[RECORDS PROVIDED Boundary: Start]
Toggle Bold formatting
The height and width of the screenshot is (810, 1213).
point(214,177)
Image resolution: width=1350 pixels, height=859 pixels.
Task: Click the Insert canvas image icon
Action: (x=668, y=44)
[RECORDS PROVIDED Boundary: End]
WHAT TO PRODUCE –
Restating the data word for word is the whole task.

EXERCISE RESPONSE –
Toggle Bold formatting
The height and width of the screenshot is (810, 1213).
point(214,177)
Image resolution: width=1350 pixels, height=859 pixels.
Task: Click the Insert canvas image icon
Action: (x=668, y=44)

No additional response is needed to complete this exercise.